> [EXERCISE DESCRIPTION]
Starting at the first line of the listing below, repeat each line up to and including the one containing "The width and". Leave out pictures.

══════

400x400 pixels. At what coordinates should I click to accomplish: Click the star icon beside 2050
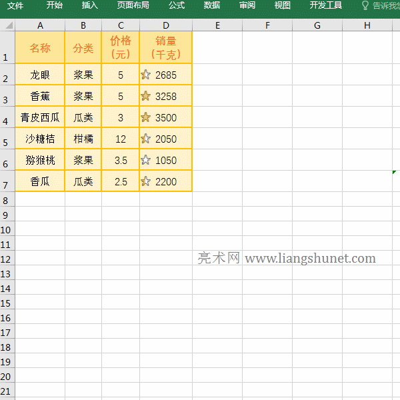[x=146, y=139]
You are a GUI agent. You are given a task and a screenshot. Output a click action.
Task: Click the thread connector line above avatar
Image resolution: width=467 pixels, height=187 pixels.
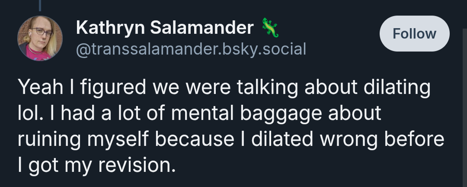click(x=40, y=5)
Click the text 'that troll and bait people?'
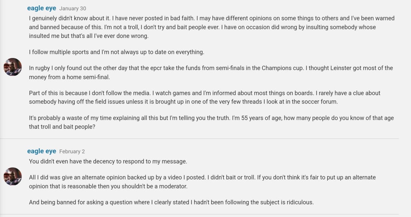This screenshot has width=411, height=217. click(62, 127)
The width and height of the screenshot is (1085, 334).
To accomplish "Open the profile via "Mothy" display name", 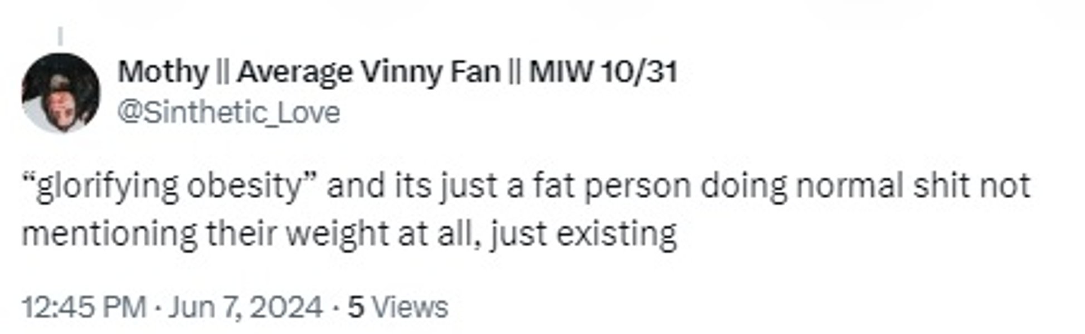I will [162, 72].
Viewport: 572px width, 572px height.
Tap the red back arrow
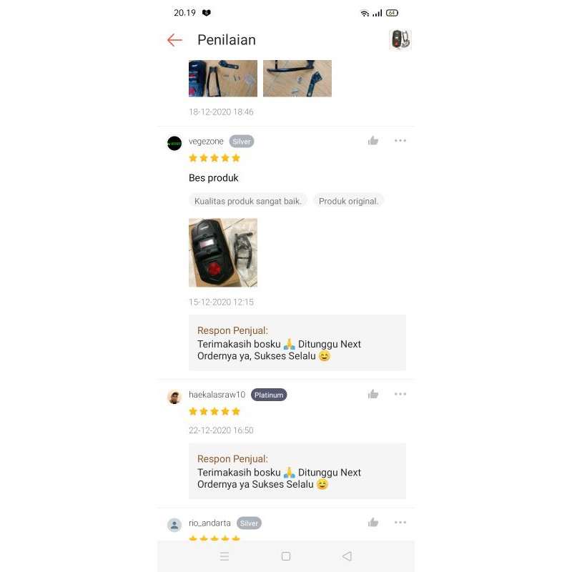click(174, 40)
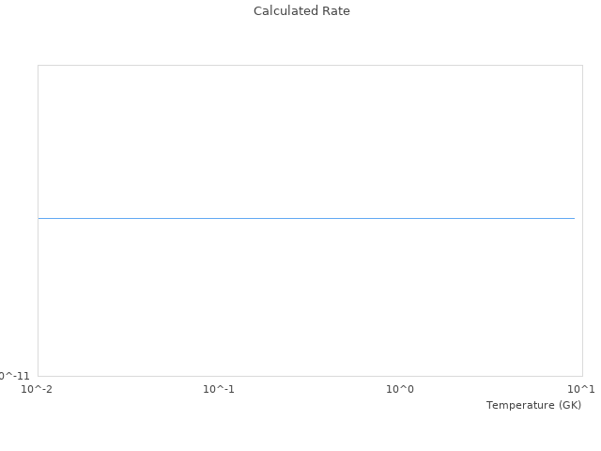Click empty plot area above the blue line
The height and width of the screenshot is (451, 601).
click(x=306, y=141)
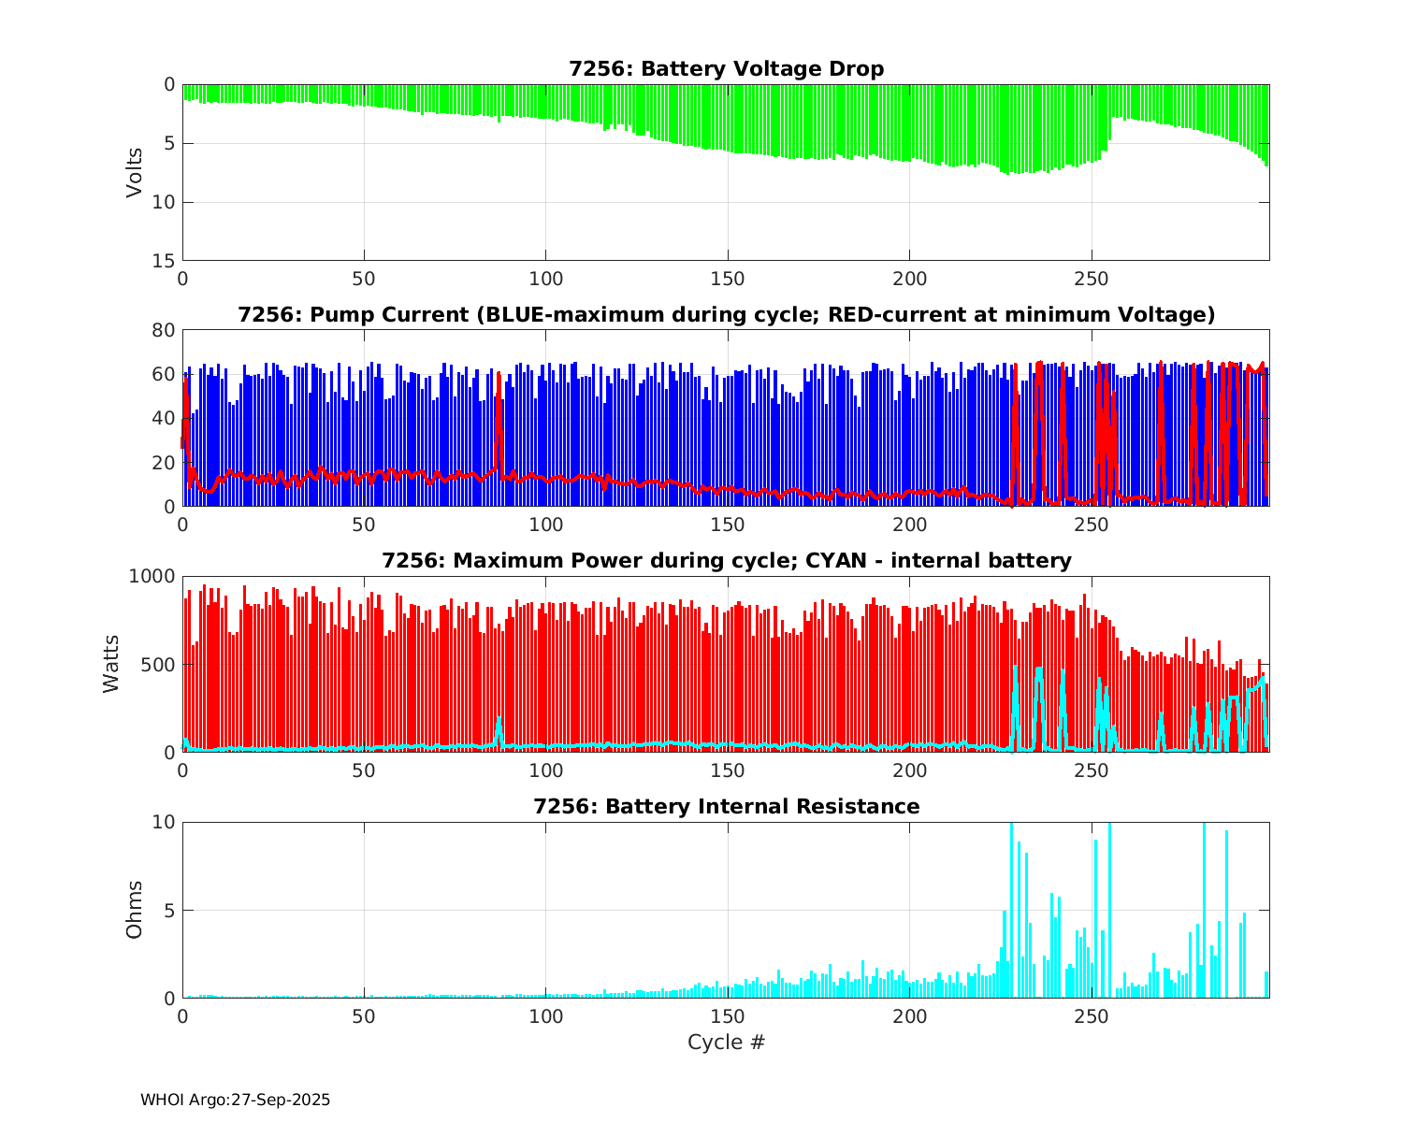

══════

> [REPLY TO THE TASK]
400x400 pixels. At what coordinates should I click to accomplish: Click the star icon beside 2050
[x=146, y=139]
You are a GUI agent. You are given a task and a screenshot. Output a click action.
Task: Click the thread connector line above avatar
Image resolution: width=467 pixels, height=187 pixels.
click(x=40, y=5)
Click the text 'that troll and bait people?'
This screenshot has width=411, height=217. click(62, 127)
The width and height of the screenshot is (1085, 334).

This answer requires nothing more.